**Entries on where items appear:**
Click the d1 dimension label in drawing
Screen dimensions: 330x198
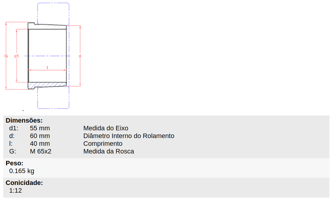tap(16, 56)
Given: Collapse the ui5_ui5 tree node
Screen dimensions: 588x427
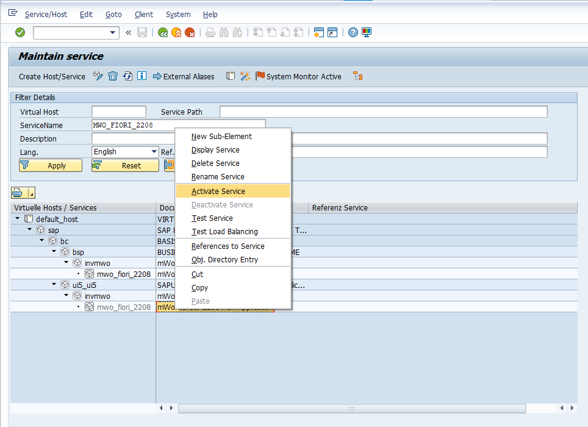Looking at the screenshot, I should (54, 285).
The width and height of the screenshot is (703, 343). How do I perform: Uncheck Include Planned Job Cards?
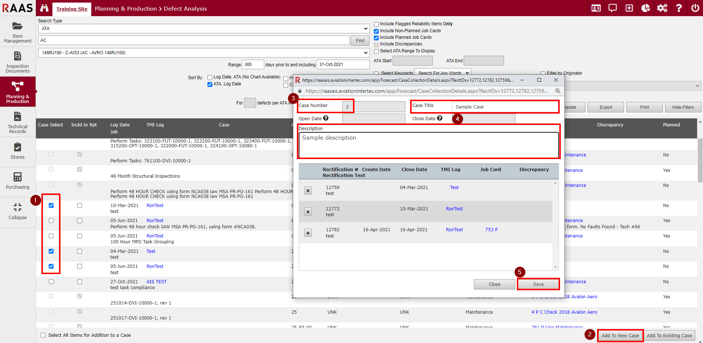[376, 38]
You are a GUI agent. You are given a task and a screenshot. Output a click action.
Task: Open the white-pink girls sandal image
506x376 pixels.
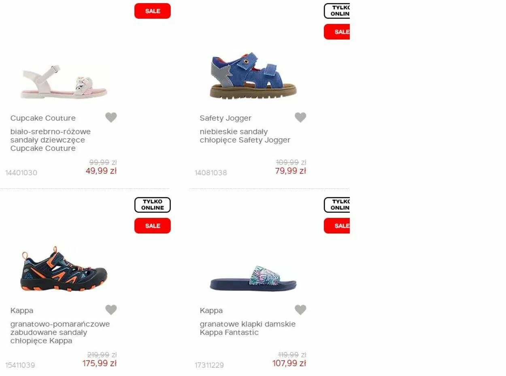[x=64, y=82]
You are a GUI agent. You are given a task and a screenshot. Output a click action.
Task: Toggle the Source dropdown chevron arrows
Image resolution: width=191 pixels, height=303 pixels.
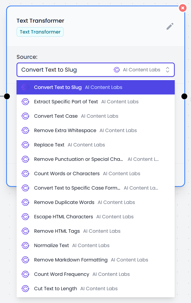coord(167,70)
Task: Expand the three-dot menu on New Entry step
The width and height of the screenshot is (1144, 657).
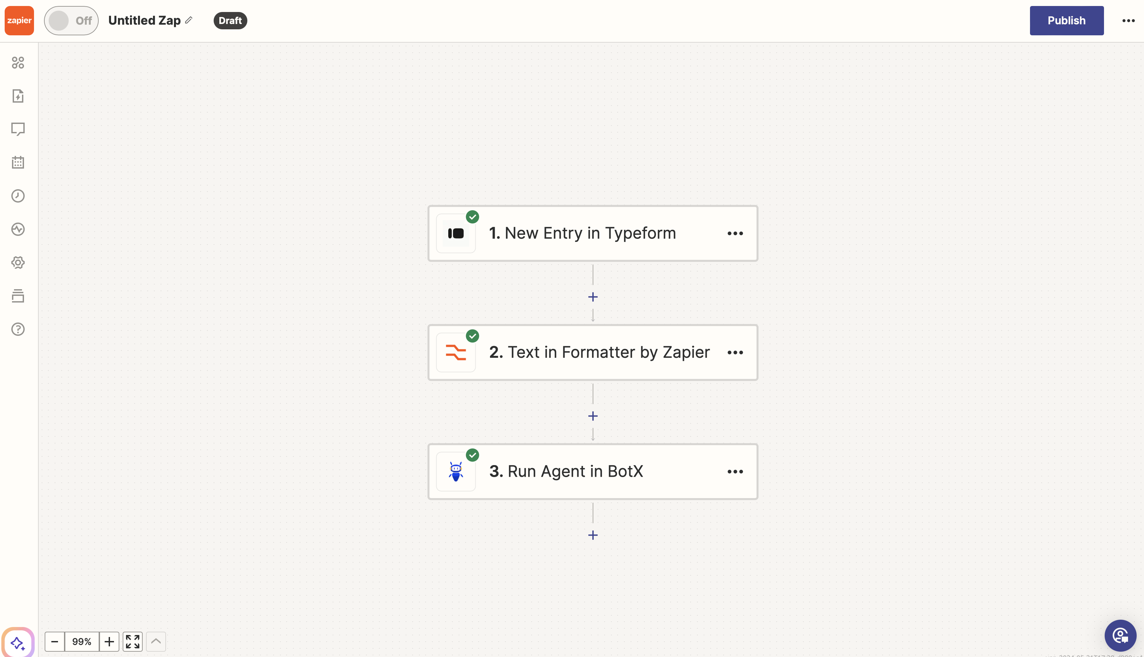Action: 735,233
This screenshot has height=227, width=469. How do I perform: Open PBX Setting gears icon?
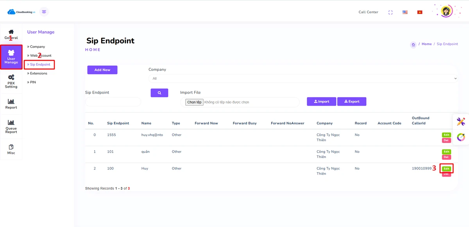(x=11, y=77)
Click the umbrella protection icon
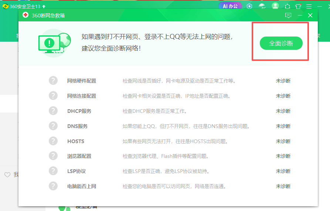Viewport: 330px width, 211px height. [262, 6]
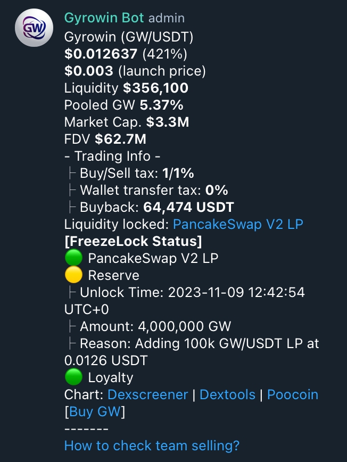The height and width of the screenshot is (462, 347).
Task: Open the PancakeSwap V2 LP liquidity locked link
Action: pos(238,224)
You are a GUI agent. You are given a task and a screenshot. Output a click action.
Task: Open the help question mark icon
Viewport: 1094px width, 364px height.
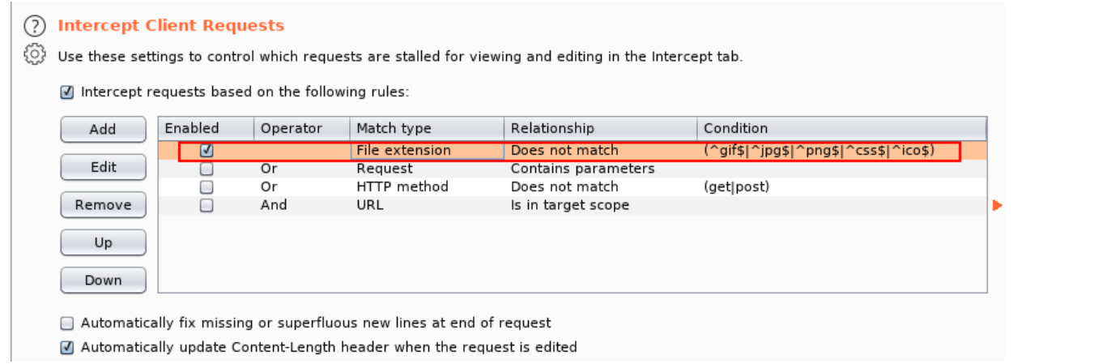point(34,26)
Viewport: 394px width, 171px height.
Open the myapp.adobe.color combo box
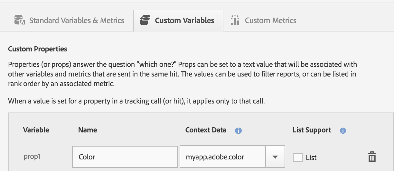coord(222,157)
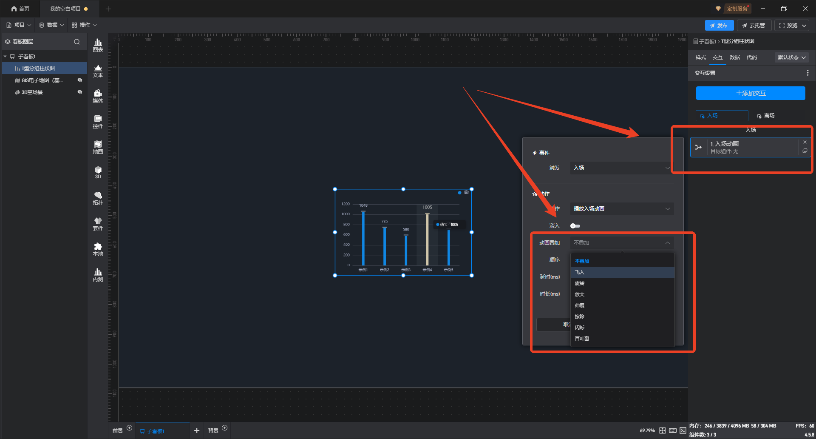Toggle the 淡入 fade-in switch
816x439 pixels.
click(575, 226)
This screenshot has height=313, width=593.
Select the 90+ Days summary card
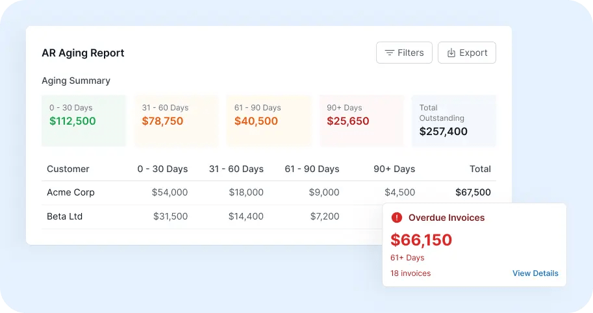(361, 121)
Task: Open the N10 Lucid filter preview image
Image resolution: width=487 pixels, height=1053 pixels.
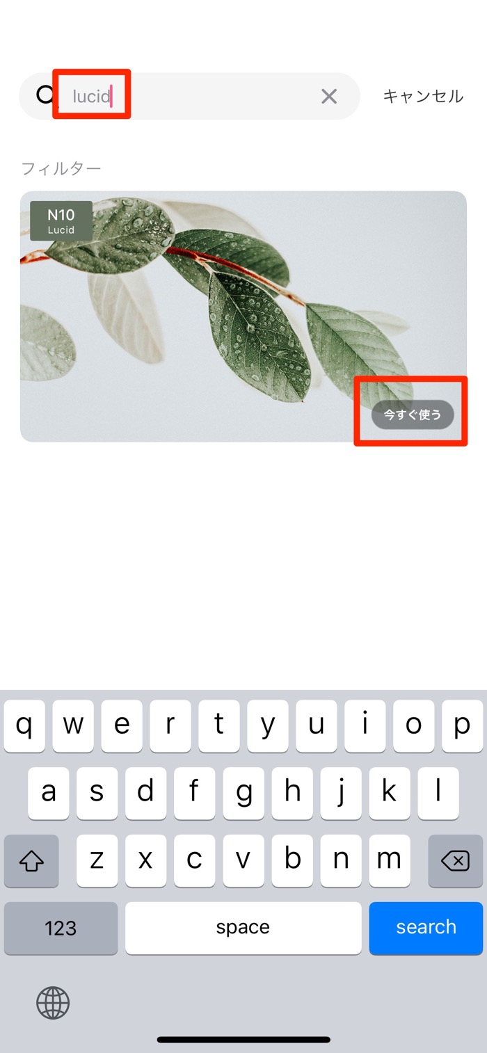Action: (x=244, y=316)
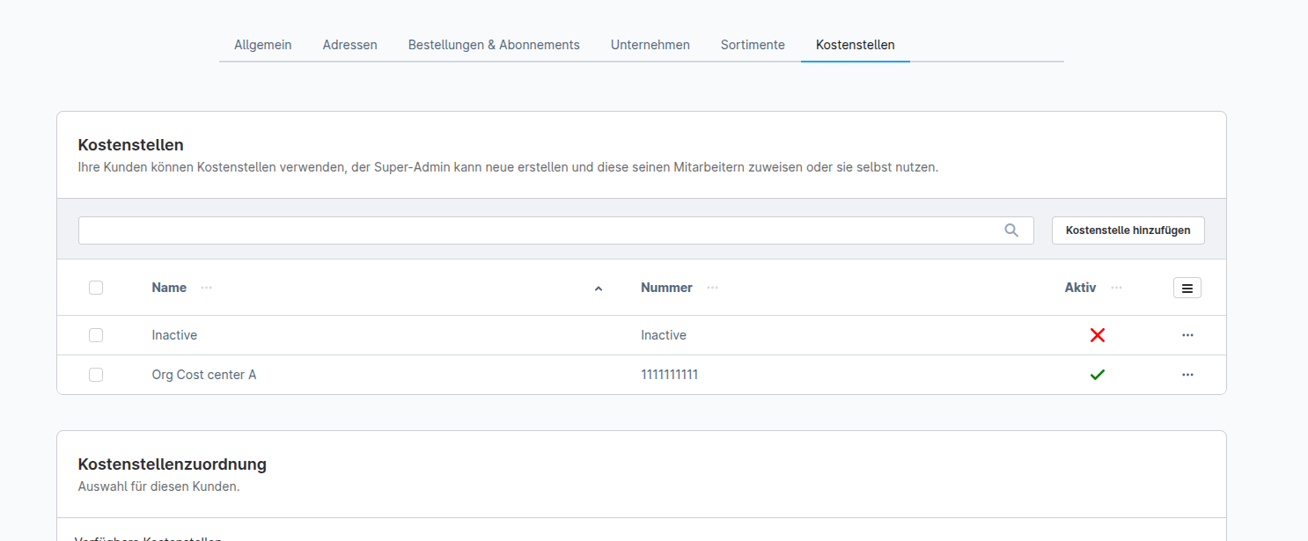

**WHAT YOU ARE ASKED TO DO:** Reproduce the records above with every occurrence of "GUI agent" changed to "screen agent" and nothing else altered. Omit the pictures.

**EXERCISE RESPONSE:**
Click the d1 dimension label in drawing
Screen dimensions: 330x198
tap(16, 56)
Given: Collapse the ui5_ui5 tree node
Screen dimensions: 588x427
Looking at the screenshot, I should (54, 285).
The width and height of the screenshot is (703, 343). How do I perform: Uncheck Include Planned Job Cards?
[376, 38]
You are a screen agent. You are given a task and a screenshot. Output a click action.
Task: Open the white-pink girls sandal image
506x376 pixels.
[x=64, y=82]
You are a screen agent. You are given a task and a screenshot. Output a click action.
Task: Toggle the Source dropdown chevron arrows
Image resolution: width=191 pixels, height=303 pixels.
coord(167,70)
Task: Expand the three-dot menu on New Entry step
The width and height of the screenshot is (1144, 657).
Action: 735,233
This screenshot has height=227, width=469. How do I perform: Open PBX Setting gears icon?
(x=11, y=77)
Click the umbrella protection icon
Viewport: 330px width, 211px height. [262, 6]
The height and width of the screenshot is (462, 347).
Task: Open the PancakeSwap V2 LP liquidity locked link
Action: pos(238,224)
You are a screen agent. You are given a task and a screenshot. Output a click action.
Task: Open the help question mark icon
Viewport: 1094px width, 364px height.
point(34,26)
Viewport: 394px width, 171px height.
Open the myapp.adobe.color combo box
coord(222,157)
Toggle the 淡入 fade-in switch
816x439 pixels.
click(575, 226)
This screenshot has height=313, width=593.
Select the 90+ Days summary card
(361, 121)
Task: Open the N10 Lucid filter preview image
Image resolution: width=487 pixels, height=1053 pixels.
Action: (x=244, y=316)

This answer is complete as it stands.